The virtual microscopy pipeline offers an advantage in addressing the issue of user subjectivity and bias in training data. One can generate realistic synthetic microscopic images of microbes accompanied by accurate ground-truth information (Fig. 3a). Training deep-learning models with such synthetic training data enables the models to learn precise object-image relationships (detailed in Supplementary Information 9, Supplementary Information 10, and ref. 12) and mitigates the problem of inaccuracies and user subjectivity in traditional training data. The same Omnipose model, when retrained with synthetic data, produces a segmentation output that more accurately predicted the ground-truth information in the test data, as demonstrated in the ground-truth mask comparisons (Fig. 3b) and input-output size distributions (Fig. 3c). The comparison of cell size distributions indicates that Omnipose training data contain enlarged cell masks.

To experimentally verify and validate the enhanced performance of the retrained Omnipose model compared to the pretrained version, we devised a new assay that leverages the tight width regulation of bacteria36. This involved placing a high density of cells on agar pads, capturing images of both isolated cells and cell clusters, and then estimating the ground-truth widths of individual cells based on their average width in aligned space-filling patches (further explained in Supplementary Information 10). The average cell widths estimated from the patches were tightly distributed (0.94 ± 0.066 μm). The estimated mean width from the patch analysis should match the average widths of isolated individuals, as the cells were not grown on the agarose pad and therefore, were not allowed to differentially adjust to the imaging environment. Subsequently, the widths obtained from this analysis were compared with those derived from the segmentation outputs of both the pretrained Omnipose model (1.2 ± 0.10 μm) and the retrained model using synthetic images (0.94 ± 0.062 μm). The results demonstrate that the retrained Omnipose model exhibits both higher precision and accuracy in estimating cell widths compared to its pretrained counterpart (Fig. 3d). The comparison of masks presented in Supplementary Information 11 reveals that the original Omnipose model generates substantially larger masks for isolated cells than for cells within clusters, resulting in significant variability and bias in the predicted cell width. In contrast, the output masks from the Omnipose model retrained with synthetic data demonstrate robust performance.

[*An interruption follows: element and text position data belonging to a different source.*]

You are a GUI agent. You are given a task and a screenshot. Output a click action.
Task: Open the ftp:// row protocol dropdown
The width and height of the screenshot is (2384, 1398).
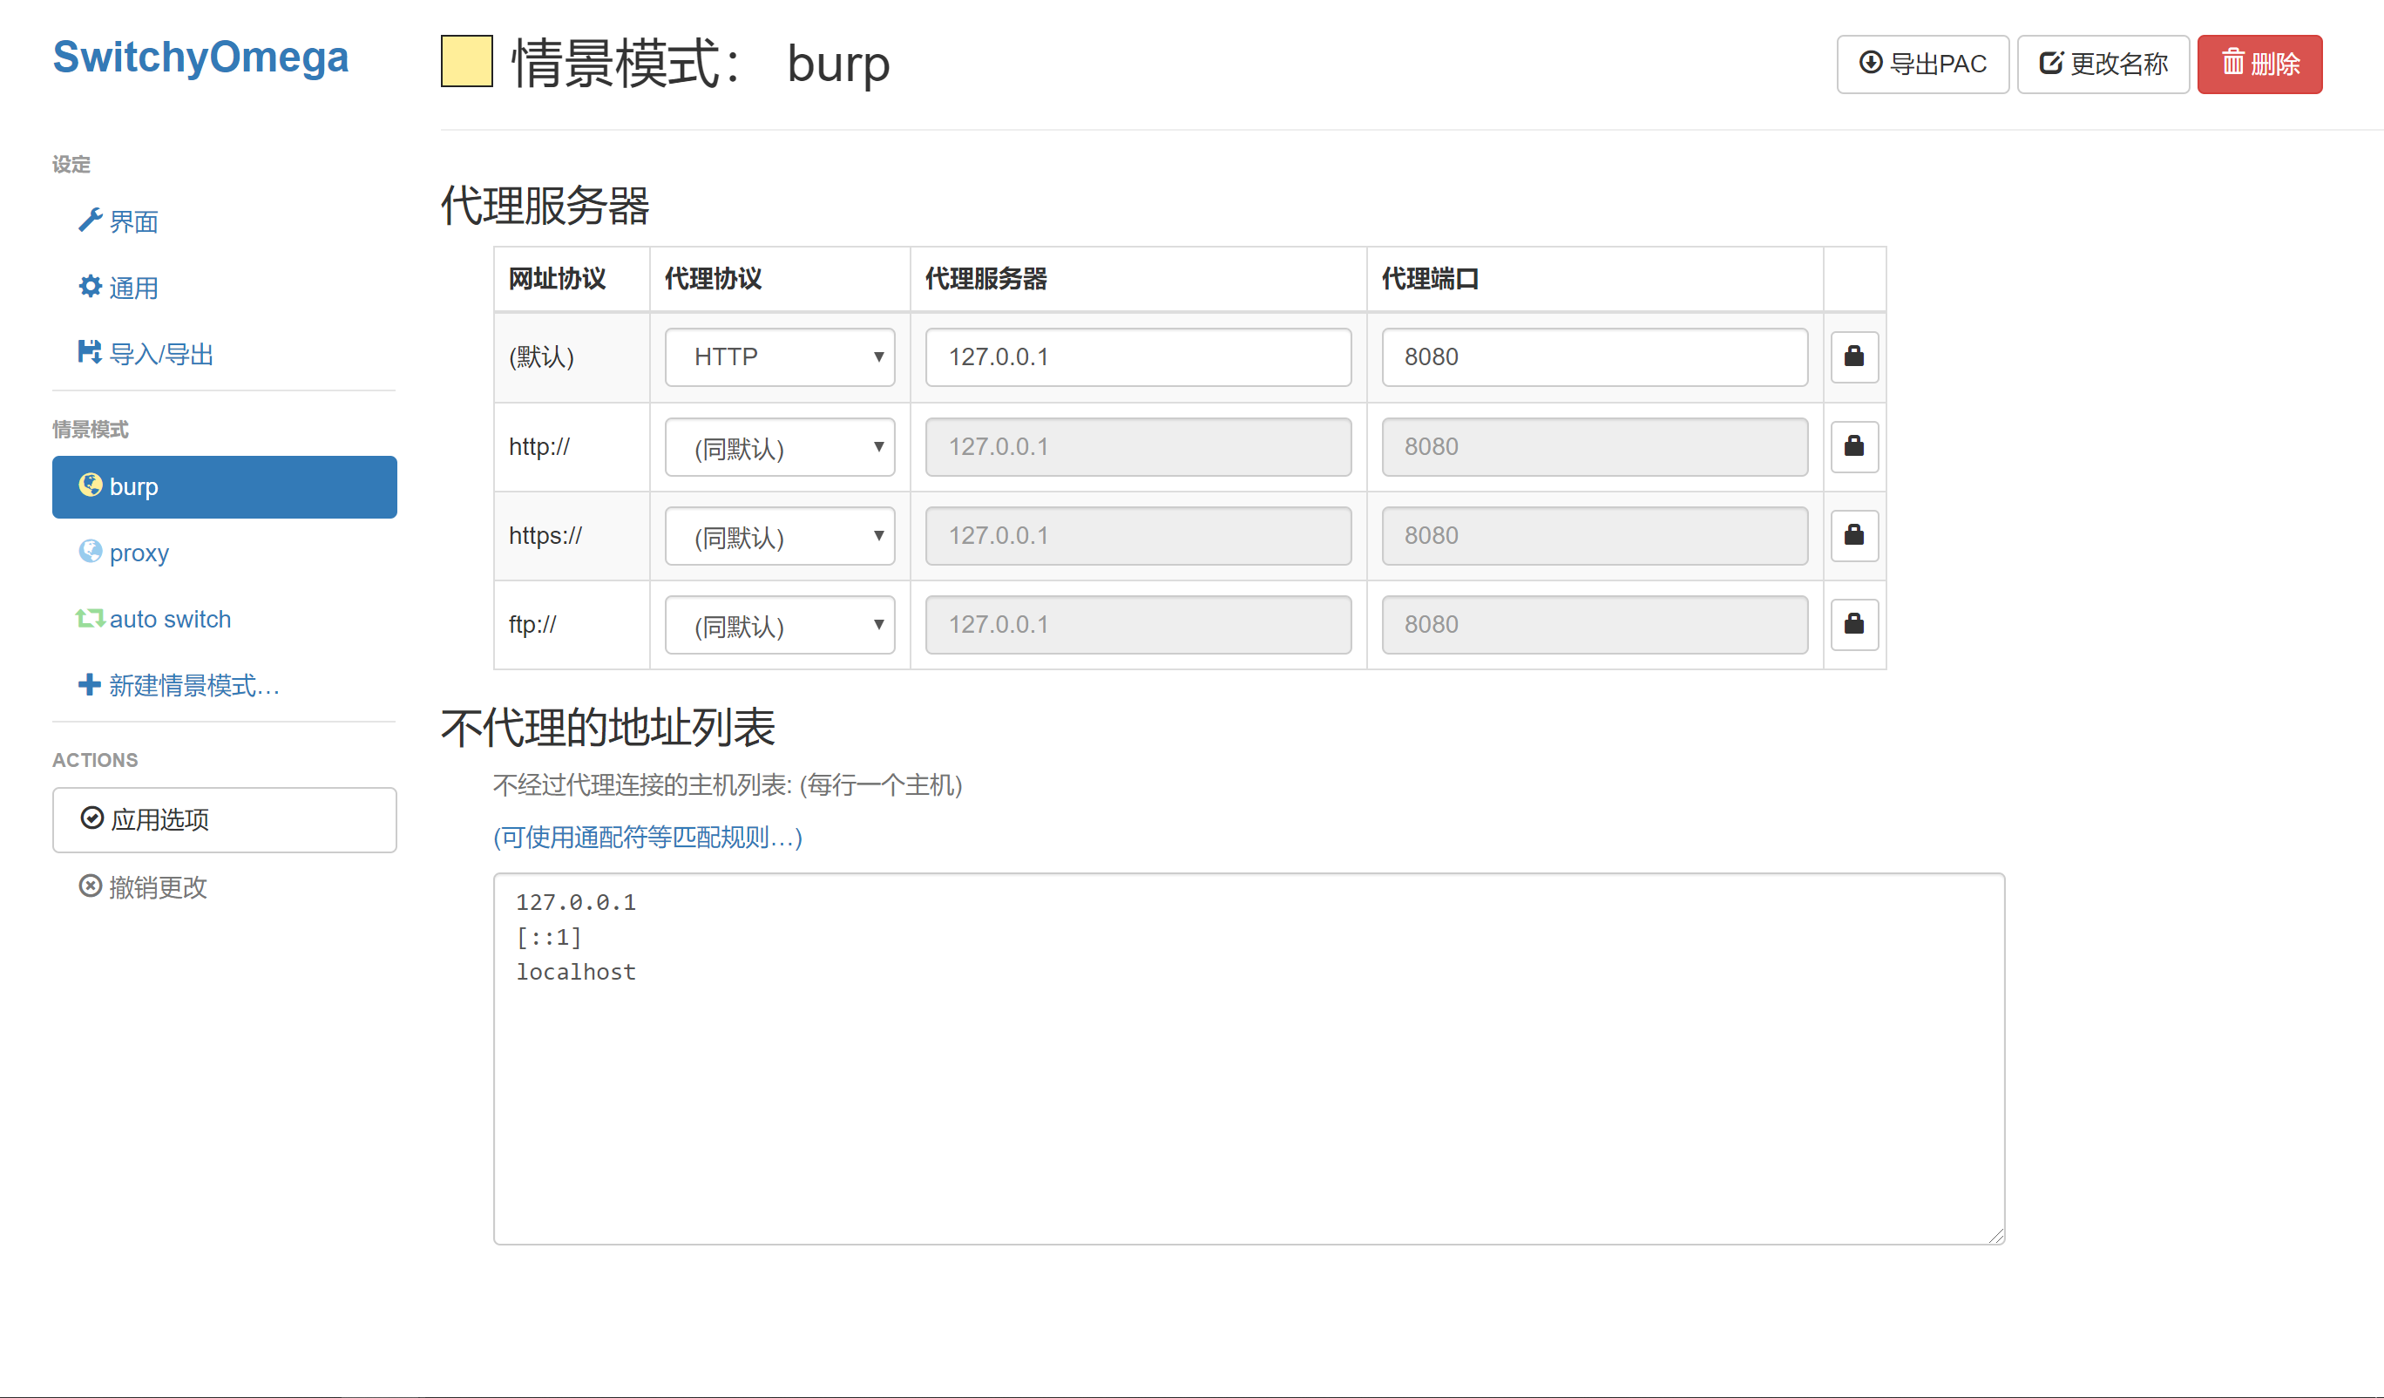780,625
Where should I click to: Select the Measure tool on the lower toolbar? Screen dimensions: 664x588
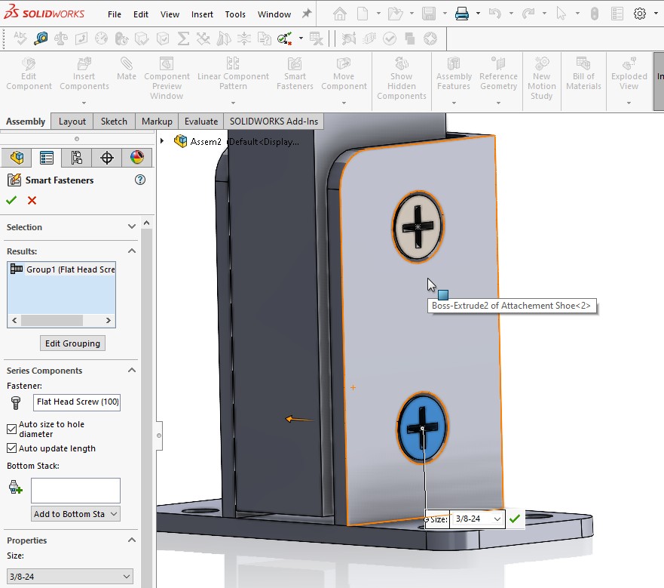coord(41,38)
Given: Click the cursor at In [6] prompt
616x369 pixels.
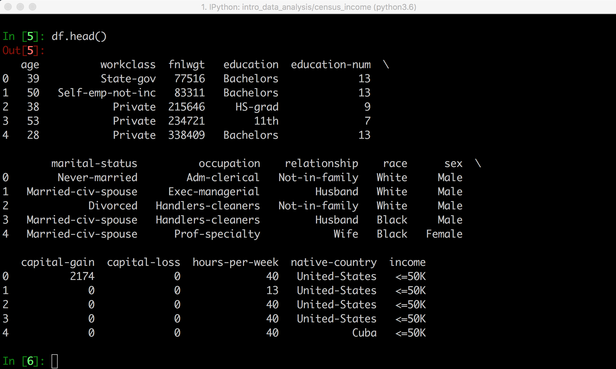Looking at the screenshot, I should click(x=55, y=361).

Motivated by these results, we explored an additional application of this approach in the analysis of membrane-stained images; we retrained the Omnipose model with pairs of synthetic fluorescent images of membrane-stained cells and corresponding ground truths (Fig. 3a—bottom). The estimated cell outline from the contour of the membrane-stained images (as described in ref. 37) significantly underestimated the cell area compared to the ground truth masks (Fig. 3e). The relative error in width estimation was size and wavelength dependent (Fig. 3f), consistent with the previous discussion. Conversely, the comparison of output masks from the retrained Omnipose and the ground-truth cell masks illustrates the high accuracy and precision of the deep-learning model. The model robustly learns the offset created by diffraction and projection as a function of size, and the estimated width closely tracks the ground truth across a wide range of input widths and in a wavelength-independent manner (Fig. 3f, g). The combination of these digital experiments and real experiments illustrates how synthetic training images can capture the subtle effects of projection and diffraction and augment our capabilities of estimating true cell sizes using deep-learning models.

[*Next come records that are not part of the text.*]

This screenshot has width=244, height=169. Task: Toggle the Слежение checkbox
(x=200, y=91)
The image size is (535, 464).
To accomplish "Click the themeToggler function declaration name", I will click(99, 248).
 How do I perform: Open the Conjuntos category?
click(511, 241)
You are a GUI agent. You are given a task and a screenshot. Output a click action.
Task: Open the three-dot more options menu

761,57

Quantifying fluorescence intensities of individual cells

Next, we address the issue of quantifying the intensity of individual cells from their fluorescence images. Measuring the total fluorescence intensity of labelled molecules within a cell is crucial for estimating their abundance. This capability enables researchers to monitor the dynamics of cellular processes using time-resolved single-cell image data38. The variation in signal intensities among individual cells within the population and over time offers insights into the key regulatory variables and noise sources39.

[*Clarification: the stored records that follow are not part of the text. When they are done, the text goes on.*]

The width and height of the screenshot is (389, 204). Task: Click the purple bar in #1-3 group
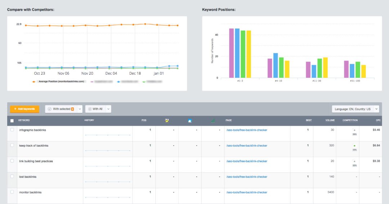(232, 53)
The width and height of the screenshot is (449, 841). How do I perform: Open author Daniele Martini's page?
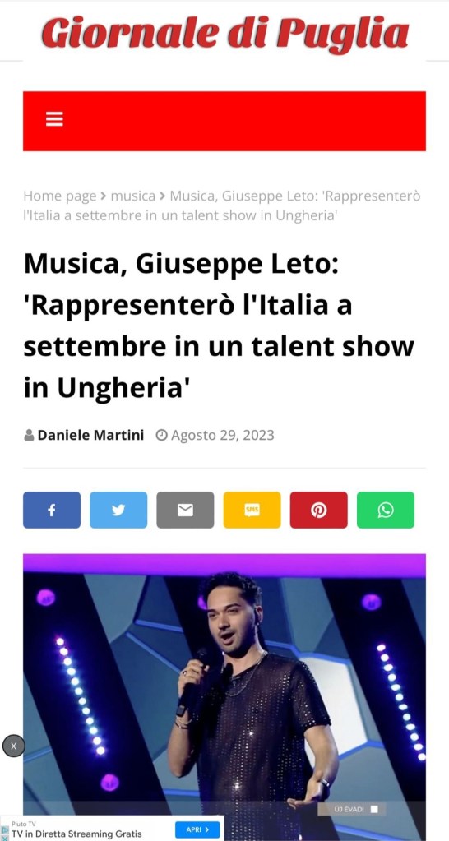pos(90,435)
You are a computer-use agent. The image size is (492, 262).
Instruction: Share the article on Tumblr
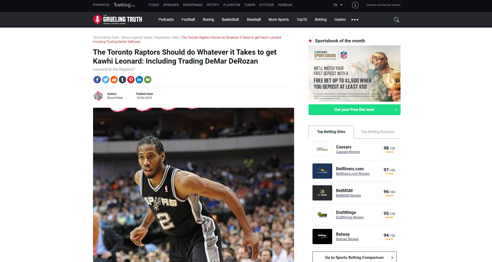[x=122, y=80]
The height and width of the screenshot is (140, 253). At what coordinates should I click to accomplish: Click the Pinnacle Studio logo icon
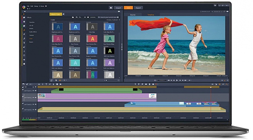(x=24, y=7)
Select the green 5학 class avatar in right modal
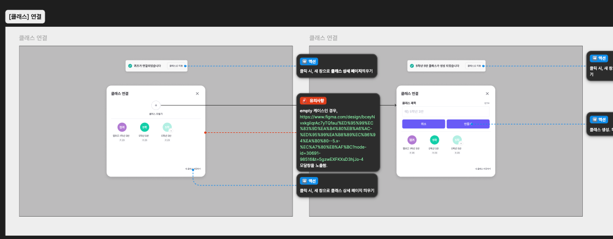613x239 pixels. [x=435, y=140]
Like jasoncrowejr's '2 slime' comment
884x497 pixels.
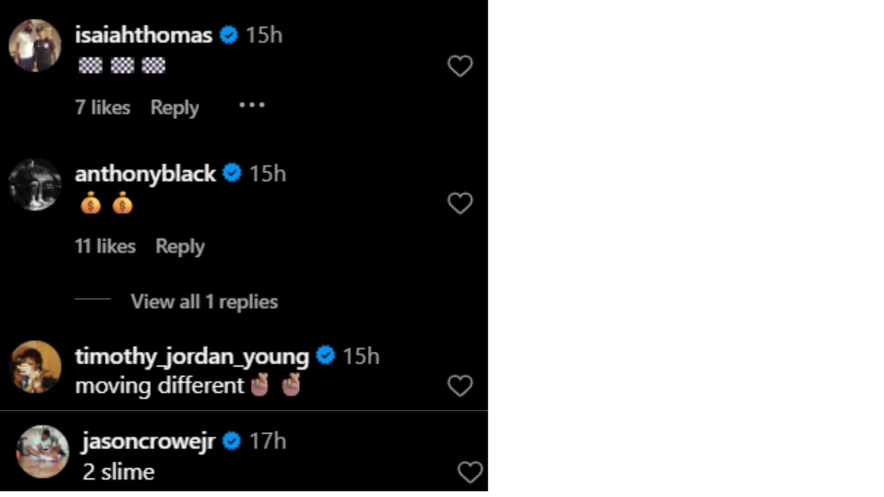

Usually, for the sake of experimental simplicity, microcolonies of microbial cells are cultivated on agarose pads27. This setup enables the tracking of individual cell intensities over time and the comparison of intensities among colony cells at different time points. However, such experimental designs, including microfluidic devices with densely packed cells40,41, introduce a significant artefact in single-cell intensity measurements due to a combination of diffraction and projection effects from the imaging system. The PSF of an imaging system disperses light away from its source. In the context of a cell filled with fluorescent emitters, the emitted light extends beyond the true cell boundaries, making solitary cells appear dimmer (see Fig. 4a, b). In densely packed clusters, the dispersed light is erroneously attributed to neighbouring cells. We previously termed this phenomenon ‘light bleedthrough’42. Light bleedthrough substantially distorts intensity estimates of cells within a colony, leading to misinterpretations of the strength and noise in gene expression levels, as explained below.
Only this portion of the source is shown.